The Group's debt and capital includes ordinary share capital and financial
liabilities, supported by financial assets. There are no externally imposed
capital requirements.
Management effectively manages the Group's capital by assessing the Group's
financial risks and adjusting its capital structure in response to changes in
these risks and in the market. These responses include the management of debt
levels, distributions to shareholders and share issues.

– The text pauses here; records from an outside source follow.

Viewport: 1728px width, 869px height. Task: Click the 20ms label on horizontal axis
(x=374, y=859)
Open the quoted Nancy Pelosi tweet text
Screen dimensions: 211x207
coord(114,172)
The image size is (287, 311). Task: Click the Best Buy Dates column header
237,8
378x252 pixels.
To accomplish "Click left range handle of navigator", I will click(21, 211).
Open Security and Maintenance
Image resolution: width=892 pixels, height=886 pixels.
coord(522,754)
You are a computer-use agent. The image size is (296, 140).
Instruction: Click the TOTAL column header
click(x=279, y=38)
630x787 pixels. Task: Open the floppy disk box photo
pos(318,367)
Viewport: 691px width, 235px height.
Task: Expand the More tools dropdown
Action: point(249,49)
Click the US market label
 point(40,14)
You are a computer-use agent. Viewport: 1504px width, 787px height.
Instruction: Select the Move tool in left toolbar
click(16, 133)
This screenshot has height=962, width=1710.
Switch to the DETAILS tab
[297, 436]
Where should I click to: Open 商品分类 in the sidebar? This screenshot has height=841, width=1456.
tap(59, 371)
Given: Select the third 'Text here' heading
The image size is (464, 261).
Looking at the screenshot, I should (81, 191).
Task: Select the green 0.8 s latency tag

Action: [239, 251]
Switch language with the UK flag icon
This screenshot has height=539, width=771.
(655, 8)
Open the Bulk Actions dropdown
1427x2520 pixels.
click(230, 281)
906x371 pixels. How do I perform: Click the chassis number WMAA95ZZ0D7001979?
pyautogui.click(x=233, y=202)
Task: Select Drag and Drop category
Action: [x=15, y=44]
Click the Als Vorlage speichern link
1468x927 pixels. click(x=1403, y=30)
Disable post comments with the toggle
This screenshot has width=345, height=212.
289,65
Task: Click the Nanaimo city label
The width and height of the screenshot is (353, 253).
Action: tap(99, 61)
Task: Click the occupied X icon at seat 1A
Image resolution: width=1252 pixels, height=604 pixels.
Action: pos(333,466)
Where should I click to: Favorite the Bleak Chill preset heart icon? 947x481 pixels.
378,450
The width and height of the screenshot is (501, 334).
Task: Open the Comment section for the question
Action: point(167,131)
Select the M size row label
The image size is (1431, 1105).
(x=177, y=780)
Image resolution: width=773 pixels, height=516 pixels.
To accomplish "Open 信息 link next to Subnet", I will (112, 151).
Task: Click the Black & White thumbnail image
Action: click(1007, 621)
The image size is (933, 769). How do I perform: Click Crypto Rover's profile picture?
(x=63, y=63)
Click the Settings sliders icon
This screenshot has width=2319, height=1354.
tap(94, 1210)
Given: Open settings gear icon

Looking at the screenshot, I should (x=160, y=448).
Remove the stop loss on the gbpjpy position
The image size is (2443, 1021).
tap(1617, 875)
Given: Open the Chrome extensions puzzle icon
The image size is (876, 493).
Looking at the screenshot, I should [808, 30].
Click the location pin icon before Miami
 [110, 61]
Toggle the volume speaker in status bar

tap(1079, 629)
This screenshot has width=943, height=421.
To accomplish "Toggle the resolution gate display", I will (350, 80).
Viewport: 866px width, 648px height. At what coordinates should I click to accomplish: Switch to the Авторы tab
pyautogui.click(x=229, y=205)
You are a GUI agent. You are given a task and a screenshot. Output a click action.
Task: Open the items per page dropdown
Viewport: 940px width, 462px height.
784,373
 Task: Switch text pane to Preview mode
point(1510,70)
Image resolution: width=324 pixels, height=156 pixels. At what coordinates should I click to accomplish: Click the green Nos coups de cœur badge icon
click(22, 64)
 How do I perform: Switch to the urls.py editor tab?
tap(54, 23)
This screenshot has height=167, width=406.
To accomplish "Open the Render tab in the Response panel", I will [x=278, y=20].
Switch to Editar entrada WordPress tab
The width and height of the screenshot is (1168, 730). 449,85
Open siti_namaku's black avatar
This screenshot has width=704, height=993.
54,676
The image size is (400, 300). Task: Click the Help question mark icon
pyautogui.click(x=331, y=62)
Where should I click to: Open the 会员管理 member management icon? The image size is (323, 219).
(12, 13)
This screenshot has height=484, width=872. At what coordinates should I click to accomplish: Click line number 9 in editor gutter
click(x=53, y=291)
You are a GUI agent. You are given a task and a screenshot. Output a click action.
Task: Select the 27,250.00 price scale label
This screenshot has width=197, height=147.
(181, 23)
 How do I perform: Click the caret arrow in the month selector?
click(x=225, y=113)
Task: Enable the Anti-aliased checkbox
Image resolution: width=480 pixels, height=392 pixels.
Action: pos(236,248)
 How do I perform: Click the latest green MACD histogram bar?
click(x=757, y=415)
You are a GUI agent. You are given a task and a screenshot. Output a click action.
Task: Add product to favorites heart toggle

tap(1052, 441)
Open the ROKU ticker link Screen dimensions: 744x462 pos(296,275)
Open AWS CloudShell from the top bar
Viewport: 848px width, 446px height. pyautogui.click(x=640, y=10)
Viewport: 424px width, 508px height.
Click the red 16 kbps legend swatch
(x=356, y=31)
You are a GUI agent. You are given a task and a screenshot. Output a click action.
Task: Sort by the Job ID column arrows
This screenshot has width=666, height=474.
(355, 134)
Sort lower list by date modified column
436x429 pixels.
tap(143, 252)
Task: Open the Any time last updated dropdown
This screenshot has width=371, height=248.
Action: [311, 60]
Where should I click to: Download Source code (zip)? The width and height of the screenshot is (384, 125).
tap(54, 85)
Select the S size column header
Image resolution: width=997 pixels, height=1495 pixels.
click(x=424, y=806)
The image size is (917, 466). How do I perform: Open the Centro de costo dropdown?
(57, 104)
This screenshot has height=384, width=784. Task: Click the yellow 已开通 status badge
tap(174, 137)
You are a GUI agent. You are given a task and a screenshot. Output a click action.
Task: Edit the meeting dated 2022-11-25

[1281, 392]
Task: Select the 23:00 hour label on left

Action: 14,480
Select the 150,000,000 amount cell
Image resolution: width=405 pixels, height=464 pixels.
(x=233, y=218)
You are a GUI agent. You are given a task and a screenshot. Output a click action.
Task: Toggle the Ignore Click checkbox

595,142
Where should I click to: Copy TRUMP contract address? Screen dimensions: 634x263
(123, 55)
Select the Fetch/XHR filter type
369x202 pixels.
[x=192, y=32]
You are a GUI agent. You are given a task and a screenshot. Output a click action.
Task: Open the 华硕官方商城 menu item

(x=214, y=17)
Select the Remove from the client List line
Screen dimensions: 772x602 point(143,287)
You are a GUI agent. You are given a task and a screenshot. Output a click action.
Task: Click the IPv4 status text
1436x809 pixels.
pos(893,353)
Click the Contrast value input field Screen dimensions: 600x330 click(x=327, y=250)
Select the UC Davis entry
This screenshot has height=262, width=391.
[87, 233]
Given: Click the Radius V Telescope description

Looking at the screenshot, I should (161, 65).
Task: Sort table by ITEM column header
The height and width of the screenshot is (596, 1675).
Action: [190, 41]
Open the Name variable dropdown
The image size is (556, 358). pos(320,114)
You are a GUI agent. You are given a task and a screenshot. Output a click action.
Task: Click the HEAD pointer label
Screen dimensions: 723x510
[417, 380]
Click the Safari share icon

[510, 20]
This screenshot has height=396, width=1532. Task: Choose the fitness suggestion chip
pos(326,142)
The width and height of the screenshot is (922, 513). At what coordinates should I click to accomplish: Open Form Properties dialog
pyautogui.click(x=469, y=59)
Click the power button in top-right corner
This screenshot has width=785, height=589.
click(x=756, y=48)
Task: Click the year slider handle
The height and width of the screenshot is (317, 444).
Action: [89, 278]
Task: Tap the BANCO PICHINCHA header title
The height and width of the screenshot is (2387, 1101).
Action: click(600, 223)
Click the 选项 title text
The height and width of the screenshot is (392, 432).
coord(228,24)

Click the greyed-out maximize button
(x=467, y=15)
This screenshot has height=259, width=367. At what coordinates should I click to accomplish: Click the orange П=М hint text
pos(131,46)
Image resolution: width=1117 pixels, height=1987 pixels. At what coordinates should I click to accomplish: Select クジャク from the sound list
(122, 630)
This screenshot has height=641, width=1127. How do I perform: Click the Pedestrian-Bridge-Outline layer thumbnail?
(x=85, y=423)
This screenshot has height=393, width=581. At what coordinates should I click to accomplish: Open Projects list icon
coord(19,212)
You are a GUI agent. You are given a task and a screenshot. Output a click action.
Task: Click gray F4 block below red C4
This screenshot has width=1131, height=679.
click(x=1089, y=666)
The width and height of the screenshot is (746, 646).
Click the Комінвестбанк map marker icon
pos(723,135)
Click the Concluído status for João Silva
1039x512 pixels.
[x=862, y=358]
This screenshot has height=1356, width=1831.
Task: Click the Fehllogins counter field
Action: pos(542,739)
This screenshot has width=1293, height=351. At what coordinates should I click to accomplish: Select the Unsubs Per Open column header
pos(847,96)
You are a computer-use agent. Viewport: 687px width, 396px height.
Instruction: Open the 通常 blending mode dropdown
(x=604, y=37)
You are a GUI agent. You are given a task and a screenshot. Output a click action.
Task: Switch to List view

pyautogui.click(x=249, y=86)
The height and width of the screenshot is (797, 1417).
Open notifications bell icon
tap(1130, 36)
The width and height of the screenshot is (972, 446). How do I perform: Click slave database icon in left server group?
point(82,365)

There have been no changes in the strategy adopted by management to control
the capital of the Group since the prior period.
13 Subsequent Events
VUP Project
On 6 January 2022, the Company announced that it had obtained a court order
from the Commercial Court in Lubumbashi for the payment of the principal
amount of $2.5m, relating to the appropriation of the Group's interests in the
VUP joint venture. On 19 January 2022, the Court issued a further award of
$2m in damages to the Group, with costs. The matter currently remains in the
enforcement phase.
As at the reporting date, the Group held £0.7m in "Investments in joint
ventures" and £0.4m in "Exploration assets," associated with the VUP
project. The Directors believe the carrying value of these assets are
supported by the awards of principal and damages post reporting date and that
recognition of the disposal of the asset and corresponding proceeds will take
place at the conclusion of the legal process in the courts.
Burkina Faso Projects
On 6 January 2022, the Company announced that it had acquired two gold and
base metal exploration projects in Burkina Faso via its 100% owned subsidiary
Faso Greenstone SARLU (FGS). FGS acquired a 100% interest in the Boulon
licence area and an 80% interest in the Bilbale licence area, with a work
program on both licences for 2022 to include prospect mapping and auger
drilling.
Kenyan Drilling Results
On 7 January 2022, the Company announced the results of its first batch of
sample drilling in the Mikei gold project in Kenya, providing encouraging
indications of gold formations in the licence area. Further results of the
drilling program were announced on 22 March 2022. The Group remains in the
process of planning the next stage of drilling activity on this licence area,
following analysis of these results.
Copper and Cobalt drilling, DRC
On 15 February 2022, the Company announced the results of an early-stage
drilling program at the Luanshimba copper/cobalt project in DRC, in which the
Group holds an interest via its 80% subsidiary Red Rock Galaxy SA. The
results of the drilling program were encouraging with various copper and
cobalt structures having been intersected. Additional drilling is planned to
take place to further delineate the structures and to ultimately pursue a
formal resource.
Zimbabwe Lithium Project
On 31 March 2022, the Company announced the establishment of its 75%
owned subsidiary, African Lithium Resources Pvt Ltd (ALR), and its acquisition
of Lithium exploration licences and licence applications in Zimbabwe. Early
sample results have been encouraging with the Group expecting to announce more
comprehensive analysis and results in the near future.
Australian Gold Drilling
On 12 April 2022, the Company announced that the first phase of drilling on
its Australian gold project, held via its New Ballarat Gold Corporation joint
venture. Initial results confirmed the intersection of two gold bearing
structures, with full analysis of the drilling results and samples currently
taking place and to subsequently be reported in more detail.